# DPC question and cowboys



## Flynnwood (19 Jul 2013)

Anyone got any experience with damp proofing? (pls see pics)

I'm helping out a retired neighbour who is redecorating his lounge. As part of the preparation for a new carpet, I discovered this magnificant "cowboy cover up" today.

20 years ago he had patio doors fitted - which were replaced 1 year ago with UPVC.

The original patio door fitters came across a problem and covered it up with a 5 foot x 6 inch length of timber, 1 inch thick, which raised the carpet somewhat. And they didn't bother to mention it.

The UPVC installers then replaced the patio doors and just used expandable foam under the bottom frame.

Result = there is NO damp proof membrane for about 5 foot by 6 inch width AND depth.

There is no DPC beneath the UPVC - just the foam!

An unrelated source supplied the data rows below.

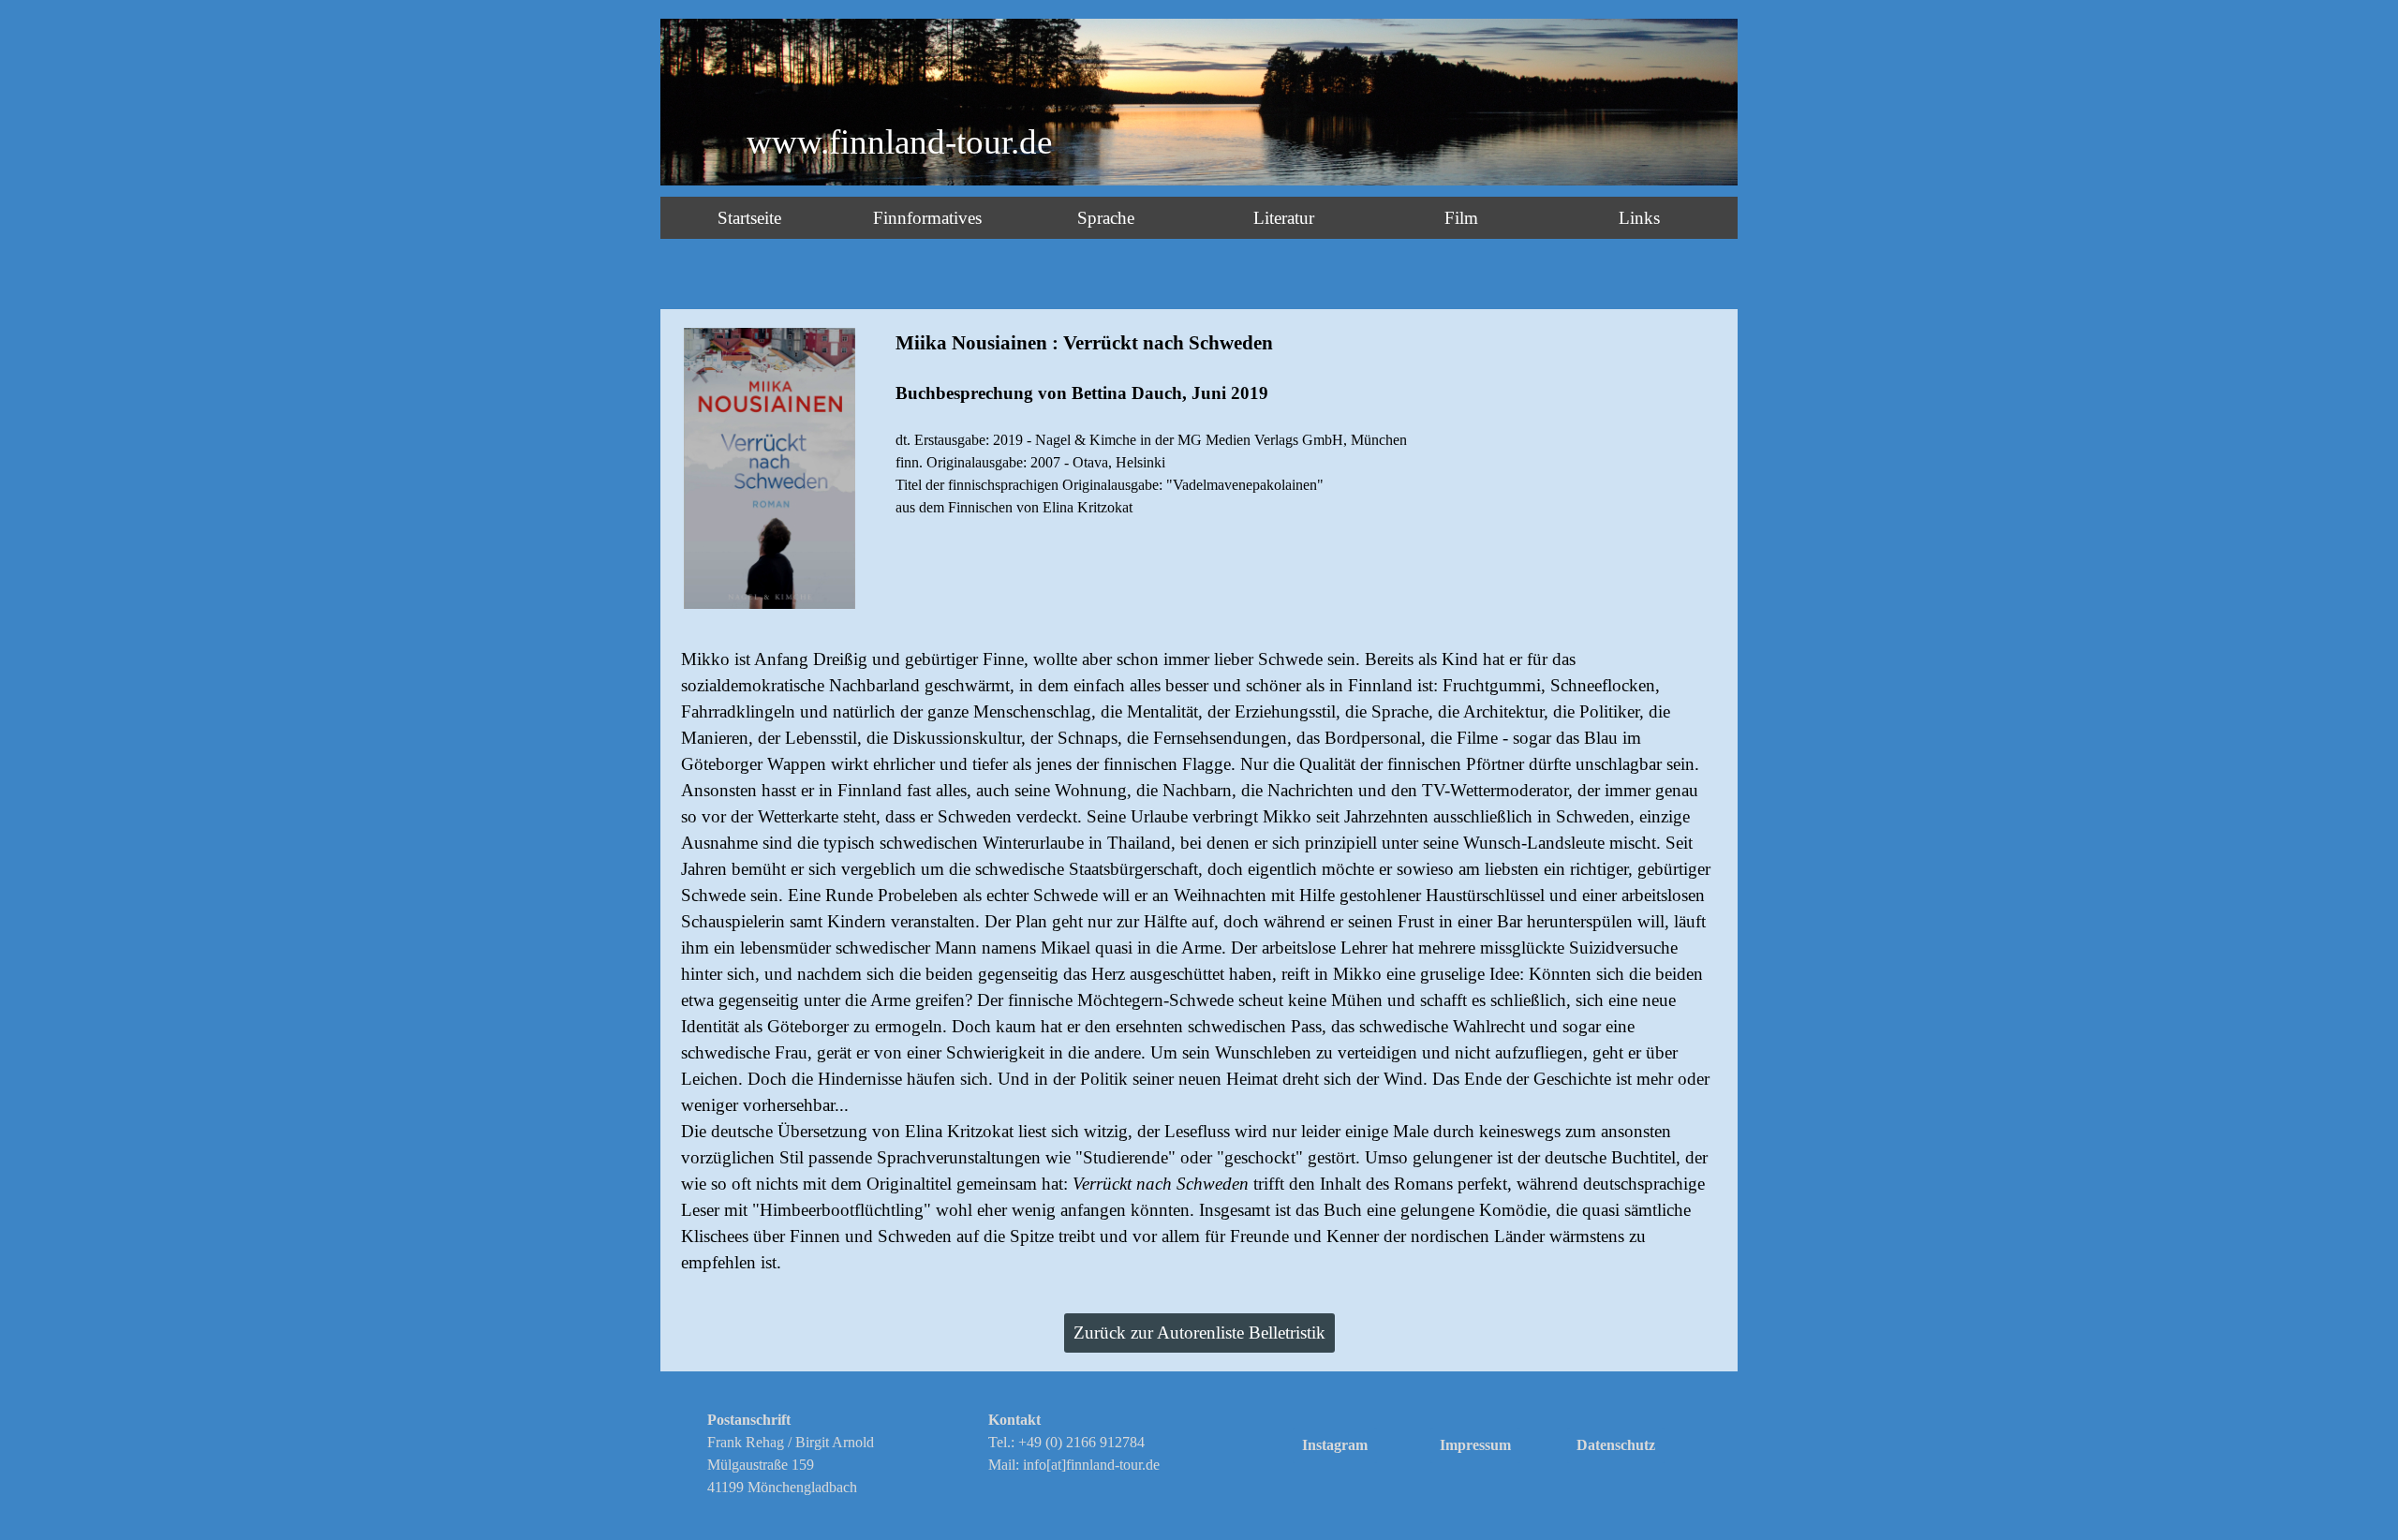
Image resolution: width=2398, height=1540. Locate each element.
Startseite (749, 218)
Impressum (1475, 1445)
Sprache (1105, 218)
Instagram (1335, 1445)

Any suggestions? I'm thinking a "U" shape of thick polythene might do it ... and would welcome any suggestions?


----------



## pip1954 (19 Jul 2013)

hi if you can see dpm that goes under concrete you could cut each end lay it down then lay new dpm on top and up in front of door frame and up at ends then concrete with a strong mix and trowl up to finish. once dry trim dpm of then lay carpet.
pip
ps at least that's what i would do


----------



## Graham Orm (20 Jul 2013)

The foam is damp proofing it's impervious to moisture, not that uPVC needs protecting. Break out the area deep enough that you can get a decent thickness of mix in or it will break up after a while with people walking over it constantly.
Create a square trough with clean edges and corners, any debris or rubble may puncture the visqueen. (possibly break floor back to expose membrane so that you can overlap). I would be tempted to use a thick visqueen rather than DPM. Fill the trough with the visqueen making sure it sits into the corners and over laps the top edges. Pour a strong concrete mix in, trowel off, trim off excess visqueen when done. Allow concrete to dry for a week at least before putting carpet over it.

It looks to me like the brickwork was removed from below a window to fit the first set of doors. In which case it may be a good idea to remove all the concrete back to where the carpet gripper is in the picture. Looks like an asphalt floor behind it which in itself is damp proof.

That skirting board looks like it may have been affected.


----------